**Available data:**
*** Block opens ***
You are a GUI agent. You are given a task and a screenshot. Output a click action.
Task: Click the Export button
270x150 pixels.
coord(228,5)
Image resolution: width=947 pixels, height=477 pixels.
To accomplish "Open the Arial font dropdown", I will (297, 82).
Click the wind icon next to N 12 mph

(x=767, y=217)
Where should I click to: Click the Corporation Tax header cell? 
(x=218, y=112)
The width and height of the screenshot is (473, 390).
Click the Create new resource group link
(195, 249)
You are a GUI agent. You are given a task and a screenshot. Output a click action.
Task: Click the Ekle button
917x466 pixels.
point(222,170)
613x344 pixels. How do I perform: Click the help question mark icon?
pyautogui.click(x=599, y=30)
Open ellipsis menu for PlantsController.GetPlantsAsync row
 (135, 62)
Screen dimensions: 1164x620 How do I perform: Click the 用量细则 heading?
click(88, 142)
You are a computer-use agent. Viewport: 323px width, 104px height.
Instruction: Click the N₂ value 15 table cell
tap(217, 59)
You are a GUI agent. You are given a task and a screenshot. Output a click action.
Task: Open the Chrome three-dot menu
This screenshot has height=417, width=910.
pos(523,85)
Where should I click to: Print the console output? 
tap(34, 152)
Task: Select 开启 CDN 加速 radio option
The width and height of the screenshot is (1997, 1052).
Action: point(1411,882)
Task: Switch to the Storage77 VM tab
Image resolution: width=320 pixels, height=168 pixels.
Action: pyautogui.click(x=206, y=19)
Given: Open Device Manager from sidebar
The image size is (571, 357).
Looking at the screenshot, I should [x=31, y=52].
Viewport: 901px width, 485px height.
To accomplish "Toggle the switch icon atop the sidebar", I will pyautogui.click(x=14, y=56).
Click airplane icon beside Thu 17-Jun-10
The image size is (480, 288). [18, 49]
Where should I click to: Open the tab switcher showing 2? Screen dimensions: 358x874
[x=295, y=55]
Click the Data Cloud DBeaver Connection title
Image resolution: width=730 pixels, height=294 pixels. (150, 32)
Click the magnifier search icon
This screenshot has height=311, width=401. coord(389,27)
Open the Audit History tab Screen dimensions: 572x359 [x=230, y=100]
*** Block closes ***
**How to complete this task:**
Restate, word for word, the final stretch of the entries above: the line containing "You are a computer-use" and every line after it, up to and including the last.

**Exercise output:**
You are a computer-use agent. Viewport: 323px width, 104px height.
Instruction: Click the N₂ value 15 table cell
tap(217, 59)
You are a GUI agent. You are given a task and a screenshot. Output a click action.
Task: Open the Chrome three-dot menu
This screenshot has height=417, width=910.
pos(523,85)
Where should I click to: Print the console output? 
tap(34, 152)
Task: Select 开启 CDN 加速 radio option
The width and height of the screenshot is (1997, 1052).
Action: point(1411,882)
Task: Switch to the Storage77 VM tab
Image resolution: width=320 pixels, height=168 pixels.
Action: pyautogui.click(x=206, y=19)
Given: Open Device Manager from sidebar
The image size is (571, 357).
Looking at the screenshot, I should [x=31, y=52].
Viewport: 901px width, 485px height.
To accomplish "Toggle the switch icon atop the sidebar", I will pyautogui.click(x=14, y=56).
Click airplane icon beside Thu 17-Jun-10
The image size is (480, 288). [18, 49]
Where should I click to: Open the tab switcher showing 2? Screen dimensions: 358x874
[x=295, y=55]
Click the Data Cloud DBeaver Connection title
Image resolution: width=730 pixels, height=294 pixels. (150, 32)
Click the magnifier search icon
This screenshot has height=311, width=401. coord(389,27)
Open the Audit History tab Screen dimensions: 572x359 [x=230, y=100]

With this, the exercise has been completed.